■ Problem details ■
From the material below, pull each line containing the string "agent".

■ Listed entries ■
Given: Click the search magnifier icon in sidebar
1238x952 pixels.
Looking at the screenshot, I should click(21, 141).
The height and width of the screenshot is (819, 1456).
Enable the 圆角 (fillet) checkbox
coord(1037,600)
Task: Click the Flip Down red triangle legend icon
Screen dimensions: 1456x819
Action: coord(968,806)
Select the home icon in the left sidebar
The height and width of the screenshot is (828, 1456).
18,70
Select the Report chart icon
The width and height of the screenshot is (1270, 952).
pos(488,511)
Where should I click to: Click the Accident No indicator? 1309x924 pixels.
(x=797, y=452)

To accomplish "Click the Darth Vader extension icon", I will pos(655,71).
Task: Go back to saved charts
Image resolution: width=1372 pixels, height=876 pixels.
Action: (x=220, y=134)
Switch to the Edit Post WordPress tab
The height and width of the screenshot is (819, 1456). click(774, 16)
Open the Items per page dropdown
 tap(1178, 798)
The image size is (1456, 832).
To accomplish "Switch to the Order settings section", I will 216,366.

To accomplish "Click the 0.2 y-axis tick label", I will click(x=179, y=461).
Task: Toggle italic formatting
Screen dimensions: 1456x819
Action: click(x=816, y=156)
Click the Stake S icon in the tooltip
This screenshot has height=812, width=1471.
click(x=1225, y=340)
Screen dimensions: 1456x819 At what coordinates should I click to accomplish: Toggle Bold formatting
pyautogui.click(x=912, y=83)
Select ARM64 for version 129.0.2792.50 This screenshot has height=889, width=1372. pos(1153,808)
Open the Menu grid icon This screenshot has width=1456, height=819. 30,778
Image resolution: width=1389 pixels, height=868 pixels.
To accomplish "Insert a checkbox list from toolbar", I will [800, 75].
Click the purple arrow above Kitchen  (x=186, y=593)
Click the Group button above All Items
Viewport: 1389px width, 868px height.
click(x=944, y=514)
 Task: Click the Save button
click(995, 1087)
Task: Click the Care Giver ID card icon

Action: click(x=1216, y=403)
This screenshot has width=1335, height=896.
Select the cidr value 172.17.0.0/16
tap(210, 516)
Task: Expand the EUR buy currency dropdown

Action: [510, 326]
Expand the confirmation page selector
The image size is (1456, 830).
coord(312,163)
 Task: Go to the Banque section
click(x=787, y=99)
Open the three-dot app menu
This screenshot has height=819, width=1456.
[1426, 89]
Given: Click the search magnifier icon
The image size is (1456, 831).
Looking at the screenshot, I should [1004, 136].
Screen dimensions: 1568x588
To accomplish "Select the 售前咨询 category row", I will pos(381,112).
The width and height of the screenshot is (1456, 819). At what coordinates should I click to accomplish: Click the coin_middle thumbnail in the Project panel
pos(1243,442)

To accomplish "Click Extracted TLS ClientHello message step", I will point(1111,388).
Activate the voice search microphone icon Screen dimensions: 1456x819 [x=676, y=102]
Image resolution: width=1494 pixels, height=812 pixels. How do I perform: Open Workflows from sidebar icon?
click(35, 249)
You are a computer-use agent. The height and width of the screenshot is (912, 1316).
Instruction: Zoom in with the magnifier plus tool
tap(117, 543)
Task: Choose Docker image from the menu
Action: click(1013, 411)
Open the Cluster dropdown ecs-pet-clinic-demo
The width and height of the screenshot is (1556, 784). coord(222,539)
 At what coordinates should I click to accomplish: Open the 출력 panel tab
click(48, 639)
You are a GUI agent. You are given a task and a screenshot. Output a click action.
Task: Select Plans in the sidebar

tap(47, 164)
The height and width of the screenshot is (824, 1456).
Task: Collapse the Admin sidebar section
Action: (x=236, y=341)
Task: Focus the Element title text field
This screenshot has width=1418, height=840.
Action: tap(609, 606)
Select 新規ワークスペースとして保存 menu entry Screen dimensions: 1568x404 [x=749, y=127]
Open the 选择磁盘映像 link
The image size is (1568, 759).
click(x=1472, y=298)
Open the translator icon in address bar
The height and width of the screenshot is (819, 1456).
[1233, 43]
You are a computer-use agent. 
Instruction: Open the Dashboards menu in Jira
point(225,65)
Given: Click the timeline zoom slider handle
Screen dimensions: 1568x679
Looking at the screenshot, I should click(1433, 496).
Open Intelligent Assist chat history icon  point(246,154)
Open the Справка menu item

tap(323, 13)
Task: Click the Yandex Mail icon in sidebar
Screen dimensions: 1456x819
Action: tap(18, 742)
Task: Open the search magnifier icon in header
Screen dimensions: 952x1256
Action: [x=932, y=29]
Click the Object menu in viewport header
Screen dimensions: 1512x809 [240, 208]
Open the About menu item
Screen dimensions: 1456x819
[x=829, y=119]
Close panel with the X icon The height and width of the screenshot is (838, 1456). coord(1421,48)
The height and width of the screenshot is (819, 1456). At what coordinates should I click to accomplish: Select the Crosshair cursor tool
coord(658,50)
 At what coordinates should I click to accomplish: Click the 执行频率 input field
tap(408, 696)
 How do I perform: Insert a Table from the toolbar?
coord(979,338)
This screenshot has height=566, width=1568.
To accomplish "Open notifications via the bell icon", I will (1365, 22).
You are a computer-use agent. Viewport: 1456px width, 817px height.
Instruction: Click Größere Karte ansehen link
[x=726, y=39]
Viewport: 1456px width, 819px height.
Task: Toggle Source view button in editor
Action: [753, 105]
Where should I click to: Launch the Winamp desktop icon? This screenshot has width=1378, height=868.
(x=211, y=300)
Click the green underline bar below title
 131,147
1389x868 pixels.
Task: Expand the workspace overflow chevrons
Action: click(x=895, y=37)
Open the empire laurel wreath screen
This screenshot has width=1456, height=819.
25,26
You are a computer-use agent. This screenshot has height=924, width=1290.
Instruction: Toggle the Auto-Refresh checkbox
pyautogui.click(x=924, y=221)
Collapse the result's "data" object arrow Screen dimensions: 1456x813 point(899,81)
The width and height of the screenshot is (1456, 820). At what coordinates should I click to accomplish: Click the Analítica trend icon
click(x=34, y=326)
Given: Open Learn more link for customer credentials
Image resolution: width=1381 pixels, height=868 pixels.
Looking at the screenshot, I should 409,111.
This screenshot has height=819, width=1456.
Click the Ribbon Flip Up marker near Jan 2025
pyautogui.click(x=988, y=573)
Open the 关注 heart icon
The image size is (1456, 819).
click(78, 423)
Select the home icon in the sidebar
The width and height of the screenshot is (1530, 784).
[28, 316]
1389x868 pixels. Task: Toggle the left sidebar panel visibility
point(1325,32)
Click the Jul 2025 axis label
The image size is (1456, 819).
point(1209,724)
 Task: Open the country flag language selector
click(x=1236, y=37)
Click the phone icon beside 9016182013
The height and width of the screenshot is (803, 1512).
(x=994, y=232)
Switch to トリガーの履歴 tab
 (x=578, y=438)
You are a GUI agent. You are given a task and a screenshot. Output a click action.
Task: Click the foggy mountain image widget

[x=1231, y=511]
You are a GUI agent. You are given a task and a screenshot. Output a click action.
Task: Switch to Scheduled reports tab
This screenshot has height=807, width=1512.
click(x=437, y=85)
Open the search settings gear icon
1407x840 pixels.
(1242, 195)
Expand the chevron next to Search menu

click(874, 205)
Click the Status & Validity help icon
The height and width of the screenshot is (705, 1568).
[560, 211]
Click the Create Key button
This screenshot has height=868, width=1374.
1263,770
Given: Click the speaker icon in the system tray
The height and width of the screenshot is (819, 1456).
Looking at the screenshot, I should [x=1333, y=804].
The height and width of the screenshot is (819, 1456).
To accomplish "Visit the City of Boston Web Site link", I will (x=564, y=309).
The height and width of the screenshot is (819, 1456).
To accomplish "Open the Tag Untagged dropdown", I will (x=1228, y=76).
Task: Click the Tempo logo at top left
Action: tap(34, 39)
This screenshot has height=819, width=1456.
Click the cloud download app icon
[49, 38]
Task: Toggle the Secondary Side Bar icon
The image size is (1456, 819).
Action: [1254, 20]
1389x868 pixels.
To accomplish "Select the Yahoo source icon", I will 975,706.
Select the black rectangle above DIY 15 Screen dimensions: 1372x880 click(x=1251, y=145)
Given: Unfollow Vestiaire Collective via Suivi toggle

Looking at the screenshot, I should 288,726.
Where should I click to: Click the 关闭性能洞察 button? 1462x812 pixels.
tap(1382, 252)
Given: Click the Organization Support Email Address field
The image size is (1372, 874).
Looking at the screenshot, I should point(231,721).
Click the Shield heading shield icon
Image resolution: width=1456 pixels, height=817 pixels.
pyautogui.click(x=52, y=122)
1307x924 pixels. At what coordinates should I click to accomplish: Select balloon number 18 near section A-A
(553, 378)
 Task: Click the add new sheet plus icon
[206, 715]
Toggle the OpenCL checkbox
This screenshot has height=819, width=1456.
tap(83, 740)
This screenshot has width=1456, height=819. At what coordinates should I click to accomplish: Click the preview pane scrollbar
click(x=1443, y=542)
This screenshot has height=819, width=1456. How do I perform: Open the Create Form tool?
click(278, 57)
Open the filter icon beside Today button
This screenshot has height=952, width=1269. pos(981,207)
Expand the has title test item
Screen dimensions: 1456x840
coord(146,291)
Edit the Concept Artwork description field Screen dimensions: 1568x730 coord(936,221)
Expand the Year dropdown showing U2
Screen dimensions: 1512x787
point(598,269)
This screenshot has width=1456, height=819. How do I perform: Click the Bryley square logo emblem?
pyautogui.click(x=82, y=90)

■ Exercise output ■
You are a computer-use agent. The height and width of the screenshot is (912, 1316).
You are a GUI agent. You are given a task and a screenshot. Output a click action.
You are a computer-use agent. 
You are a computer-use agent. Viewport: 1456px width, 817px height.
You are a computer-use agent. This screenshot has height=924, width=1290.
You are a GUI agent. You are given a task and a screenshot. Output a click action.
You are a GUI agent. You are given a task and a screenshot. Output a click action.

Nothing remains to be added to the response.